Hodges and Jordan both allege that McAfee's complaint fails: because both Hodges and Jordan are improperly joined; contains shotgun pleadings; and fails to state a claim against either Hodges or Jordan. These are essentially the same arguments made in opposition to the motion to remand. --------
IT IS, THEREFORE, ORDERED that plaintiff's Motion to Remand [Docket no. 11] is hereby DENIED.
IT IS FURTHER ORDERED that plaintiff's claims against defendants Hodges and defendant Jordan are hereby DISMISSED WITHOUT PREJUDICE.
IT IS FURTHER ORDERED that defendant Mac Hodges' Motion to Dismiss First Amended Complaint [Docket no. 4] and defendant Wilbur Jordan's Motion to Dismiss First Amended Complaint [Docket no. 19] are hereby GRANTED.
IT IS FURTHER ORDERED that plaintiff Kimberly McAfee's Motion to Stay Proceedings [Docket no. 13] and plaintiff Kimberly McAfee's Supplemental Motion to Stay Proceedings [Docket no. 22] are hereby rendered MOOT.
IT IS FINALLY ORDERED that this matter is hereby set for a status conference on October 17, 2019, 2019, at 1:30 p.m..
SO ORDERED this the 29th day of September, 2019.
s/ HENRY T. WINGATE
UNITED STATES DISTRICT COURT JUDGE
Sweeney v. Sherwin Williams Co., 304 F. Supp. 2d 868, 872 (S.D. Miss. 2004).
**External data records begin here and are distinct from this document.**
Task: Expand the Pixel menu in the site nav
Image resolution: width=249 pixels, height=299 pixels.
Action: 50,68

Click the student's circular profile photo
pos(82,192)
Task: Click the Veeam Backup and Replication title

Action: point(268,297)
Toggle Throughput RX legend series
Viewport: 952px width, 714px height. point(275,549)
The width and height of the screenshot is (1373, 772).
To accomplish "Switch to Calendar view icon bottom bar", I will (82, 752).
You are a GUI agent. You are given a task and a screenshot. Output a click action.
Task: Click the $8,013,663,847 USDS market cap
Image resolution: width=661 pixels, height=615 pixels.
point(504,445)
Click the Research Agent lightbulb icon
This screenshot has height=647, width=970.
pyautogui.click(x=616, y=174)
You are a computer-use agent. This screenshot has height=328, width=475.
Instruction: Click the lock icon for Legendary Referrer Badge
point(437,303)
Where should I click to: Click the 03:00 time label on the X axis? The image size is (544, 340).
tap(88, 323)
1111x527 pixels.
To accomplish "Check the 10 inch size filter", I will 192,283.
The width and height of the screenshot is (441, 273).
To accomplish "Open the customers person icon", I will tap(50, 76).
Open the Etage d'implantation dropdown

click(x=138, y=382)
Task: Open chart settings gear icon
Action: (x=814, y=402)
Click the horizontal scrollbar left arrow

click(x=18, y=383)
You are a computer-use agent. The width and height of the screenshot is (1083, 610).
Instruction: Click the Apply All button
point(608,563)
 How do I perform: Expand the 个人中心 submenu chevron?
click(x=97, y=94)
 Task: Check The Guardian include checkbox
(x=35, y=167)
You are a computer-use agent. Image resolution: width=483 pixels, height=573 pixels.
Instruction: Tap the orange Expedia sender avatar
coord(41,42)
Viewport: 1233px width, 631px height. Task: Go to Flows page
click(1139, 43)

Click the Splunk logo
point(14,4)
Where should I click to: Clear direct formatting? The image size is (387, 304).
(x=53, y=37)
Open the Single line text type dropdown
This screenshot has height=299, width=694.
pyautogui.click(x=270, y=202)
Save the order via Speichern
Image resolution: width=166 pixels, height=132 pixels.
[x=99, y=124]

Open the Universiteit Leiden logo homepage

However, the doctrine does not appear to be universally applied by the courts.
The [fraudulent misjoinder doctrine] was announced by the Eleventh Circuit in Tapscott v. MS Dealer Serv. Corp., 77 F.3d 1353, 1360 (11th Cir. 1996), abrogated on other grounds by Cohen v. Office Depot, Inc., 204 F.3d 1069 (11th Cir. 2000). Several courts have criticized Tapscott's fraudulent joinder standard. See, e.g., Osborn v. Metro. Life Ins. Co., 341 F. Supp. 2d 1123, 1126-28 (E.D. Cal. 2004) (explaining that Tapscott's standard engenders "more procedural complexity" in removal proceedings and noting uncertainty about whether to apply federal or state joinder rules); Rutherford v. Merck & Co., Inc., 428 F. Supp. 2d 842, 851-55 (S.D. Ill. 2006) (describing Tapscott's standard as "an improper expansion of the scope of federal diversity jurisdiction" and suggesting that courts "have foundered on shoals of tautology in trying to define fraudulent misjoinder"); see also In re Prempro Prod. Liab. Litig., 591 F.3d 613, 622 (8th Cir. 2010) (declining to adopt or reject Tapscott's fraudulent joinder doctrine).Alexander v. State Farm Fire & Cas. Co., No. 2:18-CV-01103-RDP, 2018 WL 3956952, at *2 (N.D. Ala. Aug. 17, 2018).